IV phosphytidyl choline with glutathione.

Also has oral PhosChol with Cat's claw and Ox bile protocol supplements.

Jeanette

I promised some more information and yet I have been looking at this cursed

computer screen from across the room for two days now. Many have seen my

name on these message boards for nearly two years now. Many also are aware

of the intensity with which I searched and learned. For over a year at 16-18

hours per day and then most of one more year at 8-12 hours even while

working. First learning all I could of borrelia and then the other

spirochetes and then broadening into all of the other neurodegenerative

diseases. Then the search was refined into building a mental map of the

neuroimmune cascade that has gone askew. This coupled with my experiments,

led down into the cytokines. led the way further into MMP-9. I was

able to manipulate each, sometimes only crudely, but still enough to see

that it was a dead end. How many months ago did I post that we have to start

looking beyond the cytokines? I did this. Desperately searching for the holy

grail, a place in the immune system where the cascade is initiated. Hoping

to slow or maybe even stop the degeneration and wasting of the body and

mind. I never hoped for more then this thou. Sitting at the meetings and

also seeing on the boards that each and every treatment helped but did not

stop it. I have seen many die, some by thier own hands and I have seen

others driven into madness, leaving all reason behind. One of those is a

very dear friend who was a mentor in the science and who also I shared

moments of private levity with. I still desperately hope that that friend

finds the way back out. I myself have been locked into some of these places

of utter darkness and I was terrified; terrified that one day I would not

escape. We have all seen that one of the possible outcomes is schizophrenia

and this always weighed on my mind. I made a pact with myself that if it was

getting too bad that I would leave to die with some dignity instead of

draining every last penny from my wife and child, who would end up with just

an empty shell of a father anyway. Others have stated the same to me. So

again, the most that I had ever hoped for was a slowing or a halt. Reversal

of the neural damage never crossed my mind, I never dared dream of such a

possibilty.

The impossible has happened thou and yet I find myself so greedy for the

life that is rapidly returning to me that I find it difficult to spend even

five minutes here at this computer.
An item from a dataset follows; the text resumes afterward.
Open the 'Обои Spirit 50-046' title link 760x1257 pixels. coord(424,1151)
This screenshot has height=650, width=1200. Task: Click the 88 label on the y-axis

A tool which saved my life but removed

me from my daughter and wife. There were no longer any friends, except in

some vast worldwide, etheral flow of electrons. So for one last time I will

spend all night on this computer fullfilling a promise. I have always said

that if I found an answer that I would write detailed instructions, post it

widely and then leave to return to the world of the living.

This fullfills that contract,

Whitehead

So many experiments, the first by accident and it was just an undeniable

hunger for stupid ginger snap cookies. Over time the experiments were

refined and simple chemicals were used, some were helpful, some did nothing

and some caused harm. Actaully the harmful ones were the ones that I learned

the most from. Arginine was extremely painful and induced demyelination and

I lost a nerve in only six hours. But it showed me the involvement of iNOs

and peroxynitrite. This led to the work that showed that dextromethorphan

would be helpful as an NMDA receptor antagonist and it was, at times

remarkably so. At other times it still didn't stop the damage from other

chemical pathways. It also showed that I needed to go up in the immune

system, instead of down to TNF, IL-6 etc. This eventually led to leptin,

ghrelin and orexin A & B. These are the adipose hormones and they control

simply everything; energy regulation, metabolism, immunity, insulin/glucose

and the HPA axis (hypothalamus, pituitary and adrenal glands).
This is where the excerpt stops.